Page extract
Rear: Whitney, Weider, Palmer. Front: Townsend, Chapman


[Image source: http://www.familybandstand.com/press/articles/article-the-family-way-of-life; photo from Disc (Jan 24th, 1970), an interview with Roger Chapman answering awkward questions]



My friend he's a tailor
Up in Leicester town

Leicester is, as we can hardly forget with its team currently atop the Premier League, a city. But it's also a county town, it has a town hall, and the expression "Leicester town" is traditional and still used. It's in Shakespeare (Richard III), and in ballads:

Now Wolsey was, in olden time,
    A man of high renown;
And I went forth to seek his grave,
    Close by fair Leicester town...  (Samuel Bamford, 1829)

When he arrived at Leicester town he went into an inn,
He called for an ostler, and boldly walked in;
He called for liquors of the best, he being a roving blade,
And quickly fixed his eyes upon the chambermaid... ("The Leicester Chambermaid", Anonymous)

*

My friend he's a tailor
Up in Leicester town
He works his own shop there
And I know he's all right now
He's got his way of thinking
Knows that I've got mine
There's mostly only one thing
We agree on all the time

We love our lives and our ladies
And we're sure that you love yours
We want to care for each other
That's what we're here for
He loves his lady and baby
And I'm sure that you love yours
So don't go pulling your switches
We don't need your wars

(Family, from "Lives and Ladies" by John "Charlie" Whitney and Roger Chapman)

The final track on Anyway (Nov 1970) is a double song on an anti-war theme. It begins with "Masters of War", then goes into a great, angry guitar solo*, then without changing rhythm subtly changes its mood to something more homespun and intimate, and starts over again with "Lives and Ladies".

Exercise brief
Please extend the piece on the Family song "Lives and Ladies" onward from its last sentence. The items after this text are separate material, unrelated to it.

(Target position records)
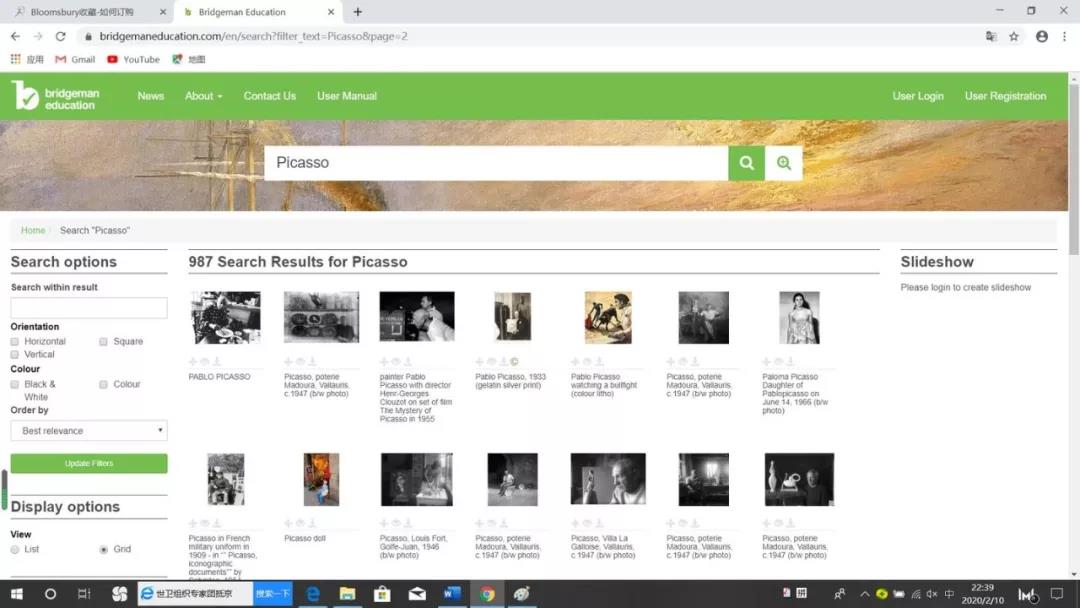Expand the About menu in navigation
This screenshot has height=608, width=1080.
203,96
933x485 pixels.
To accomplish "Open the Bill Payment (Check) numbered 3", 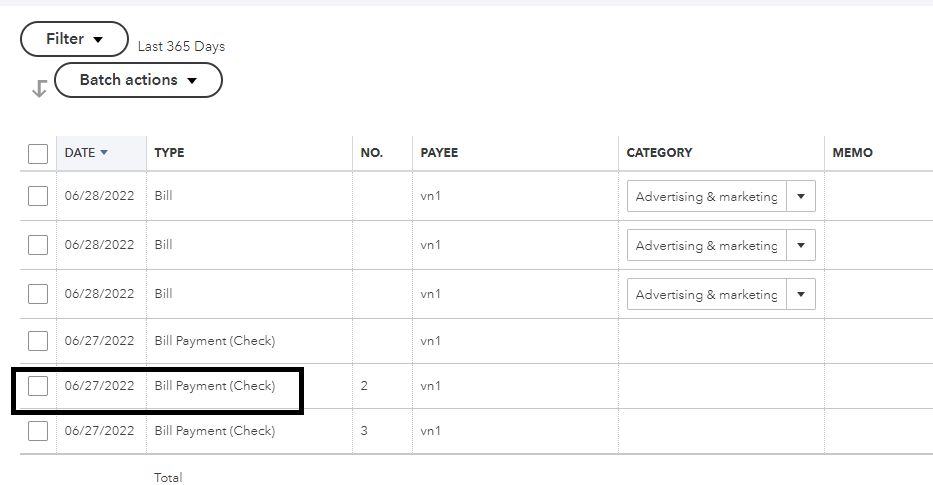I will (x=214, y=431).
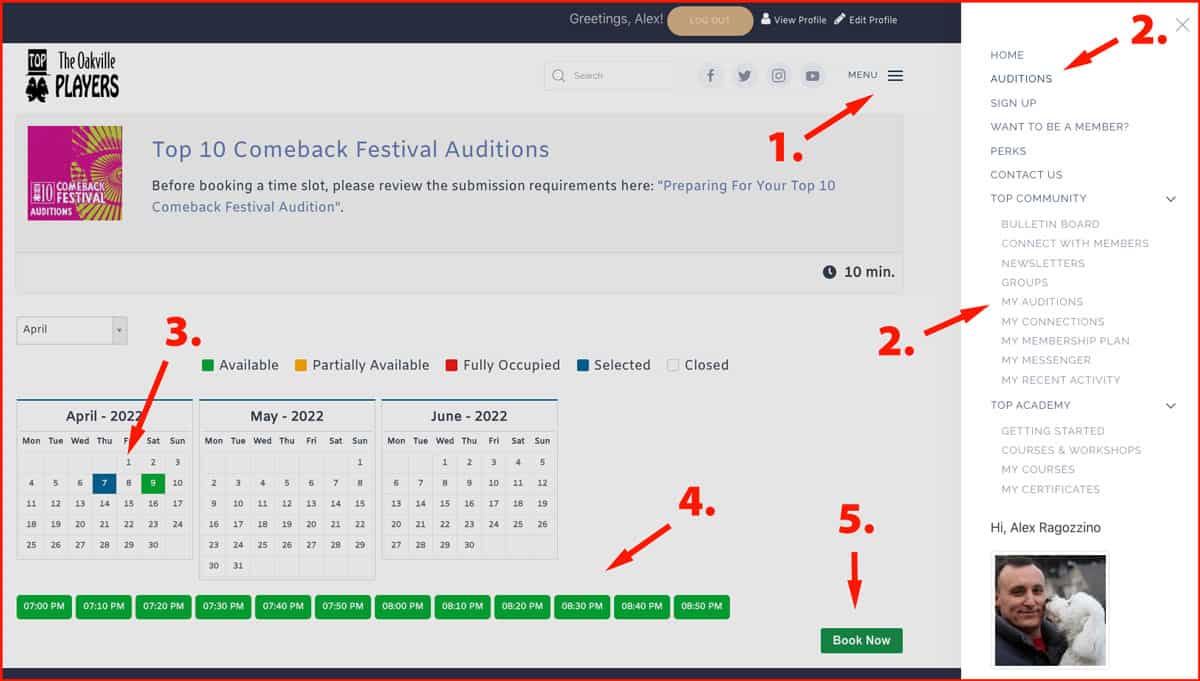Click the search magnifier icon
The width and height of the screenshot is (1200, 681).
click(x=558, y=75)
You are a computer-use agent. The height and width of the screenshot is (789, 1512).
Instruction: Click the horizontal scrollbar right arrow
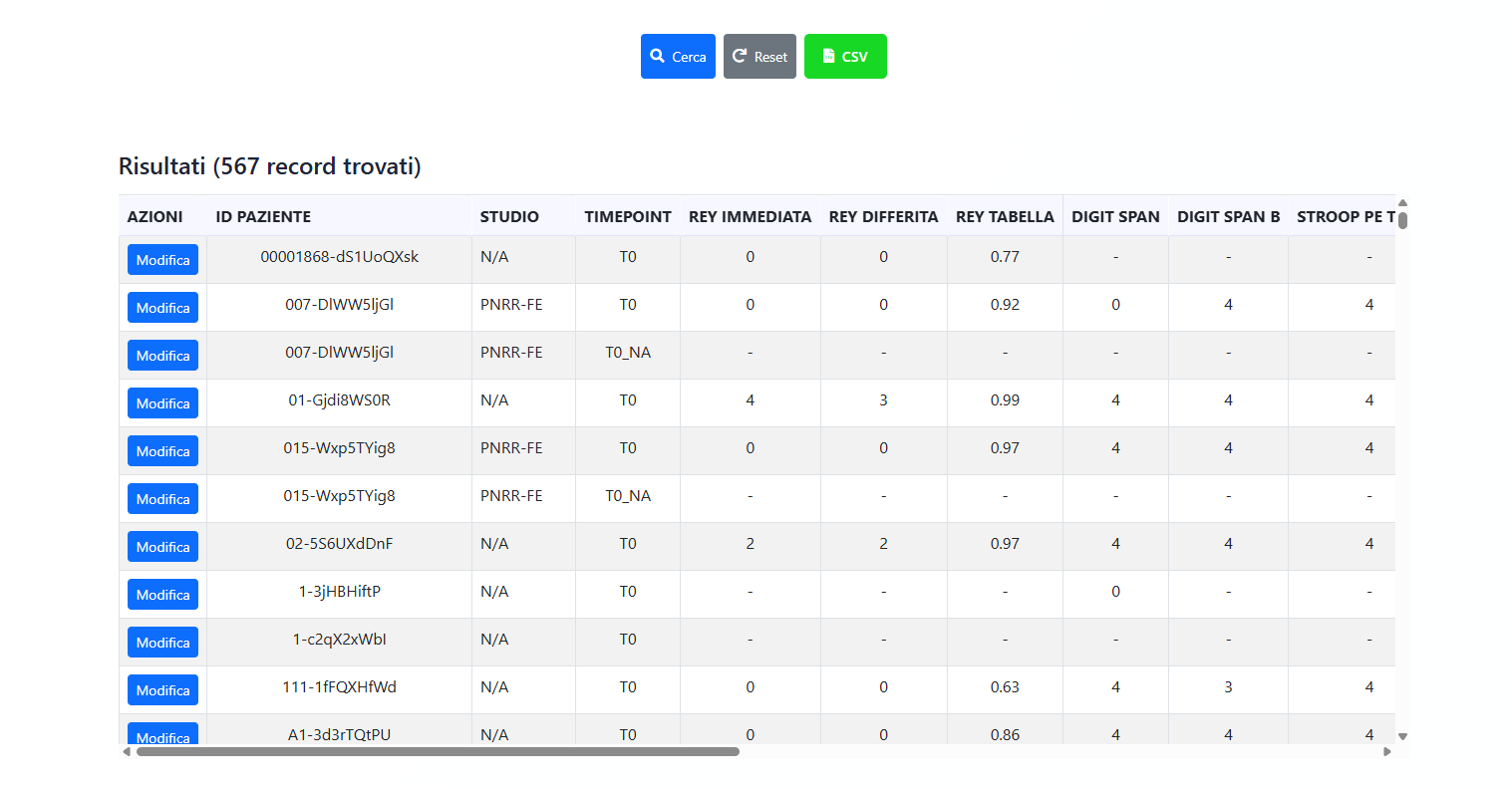click(1387, 752)
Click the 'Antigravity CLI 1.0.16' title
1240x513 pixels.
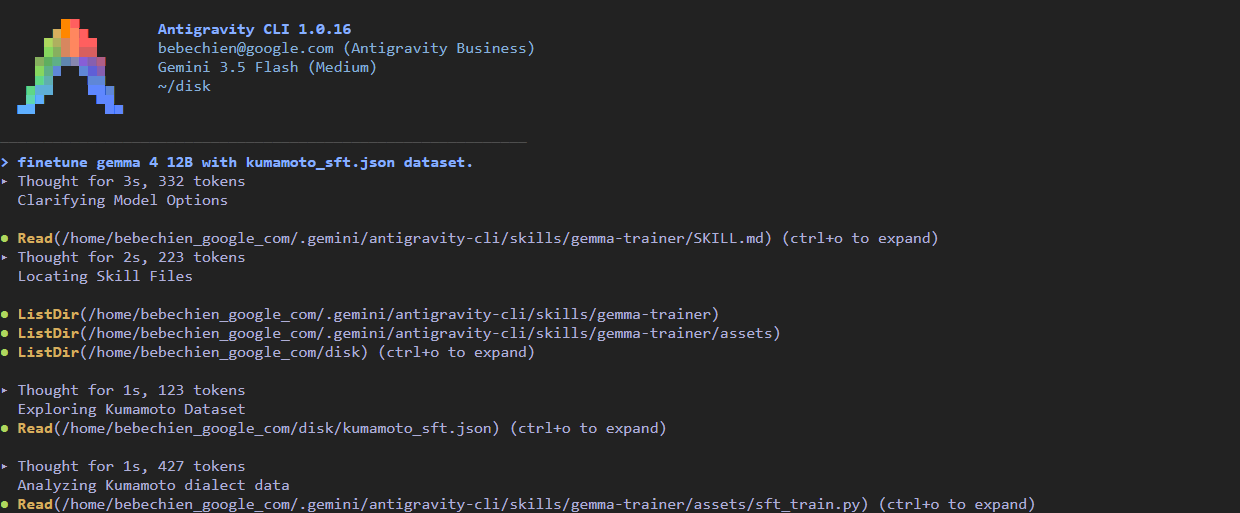click(x=254, y=29)
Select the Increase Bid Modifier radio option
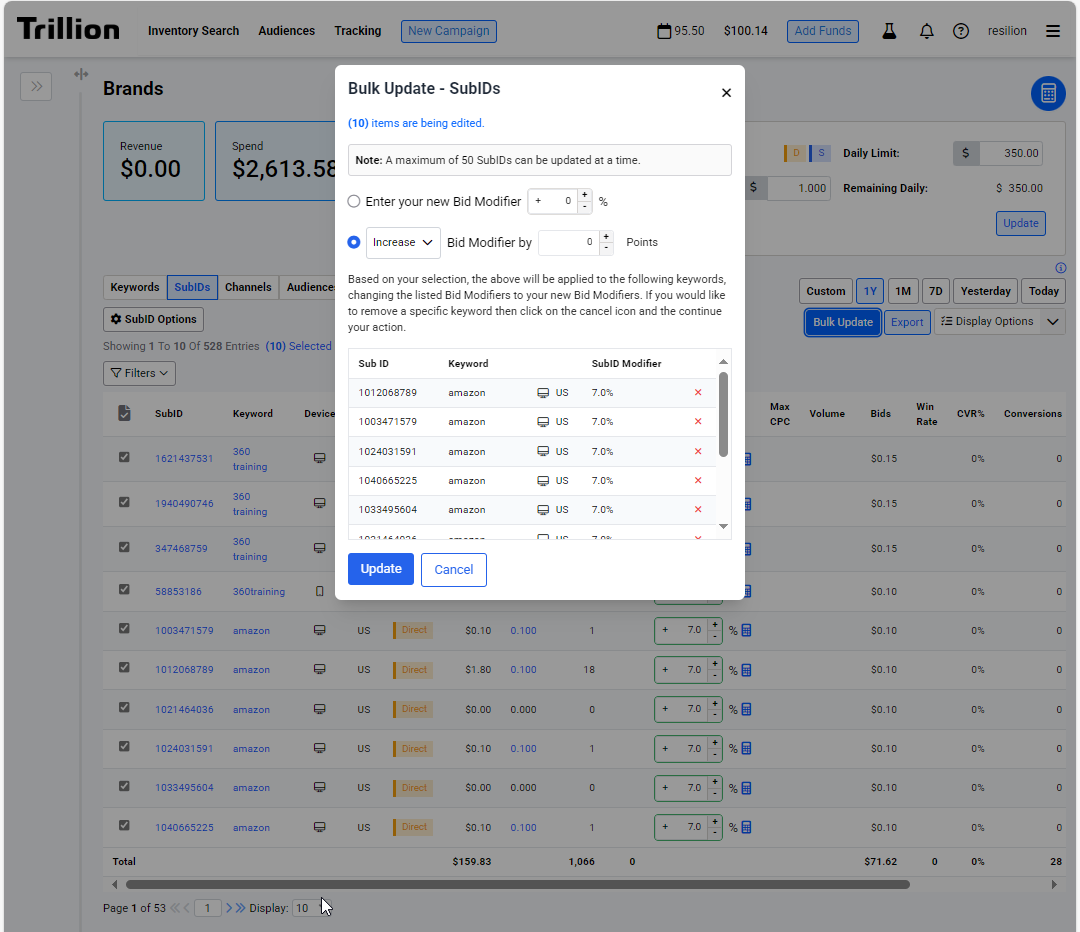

Final result
Family's right-heartedness - a very masculine right-heartedness, certainly - had great authority for me as a teenager. And I still think of Family, along with Charles Dickens, as the moral teachers of my youth, far more than any real schoolteachers or dons.  This song, as Roger Chapman said in a pre-release interview, was not at all radical, it appealed to a wide social consensus: his mate was running a small business. Obviously Chapman's pals - the salesman and the tailor - in "Lives and Ladies", were portrayed in a pointedly un-rock'n'roll manner.  (Though as a matter of fact the salesman was the "Williamson" who co-wrote "Strange Band" with Chapman during an impromptu jam in his front room.) Chapman himself had been a musician for a decade, but a notably down-to-earth one.

A critique of "Lives and Ladies" could start from the observation that it came out of a nation who were scarcely threatened by any immediate prospect of war. More to the point, the song believes that if we care for each other then we can't be, by that innocent form of life, in any way promoting war. It imagined the world as unglobalized. Only a few people, at that time, certainly not me, had any inkling that the innocent pursuit of a caring domestic life in Britain had impacts elsewhere that might promote environmental damage, injustice, poverty and conflict. War has its masters, no doubt, but war is also what happens when ordinary people who would like nothing more than to be left alone to care for each other are so desperate and so frightened that they have to fight.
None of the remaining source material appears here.